### Task to complete
Format the rows below as a JSON array of strings, one string per non-blank line, with blank lines omitted.
*** Provided records
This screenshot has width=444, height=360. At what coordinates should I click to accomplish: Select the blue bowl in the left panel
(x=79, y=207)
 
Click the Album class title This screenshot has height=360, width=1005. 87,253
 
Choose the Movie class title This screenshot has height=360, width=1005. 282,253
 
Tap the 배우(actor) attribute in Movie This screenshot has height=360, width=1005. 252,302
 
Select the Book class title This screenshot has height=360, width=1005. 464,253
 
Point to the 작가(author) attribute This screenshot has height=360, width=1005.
******
### Written answer
[
  "This screenshot has width=444, height=360. At what coordinates should I click to accomplish: Select the blue bowl in the left panel",
  "(x=79, y=207)",
  "Click the Album class title This screenshot has height=360, width=1005. 87,253",
  "Choose the Movie class title This screenshot has height=360, width=1005. 282,253",
  "Tap the 배우(actor) attribute in Movie This screenshot has height=360, width=1005. 252,302",
  "Select the Book class title This screenshot has height=360, width=1005. 464,253",
  "Point to the 작가(author) attribute This screenshot has height=360, width=1005."
]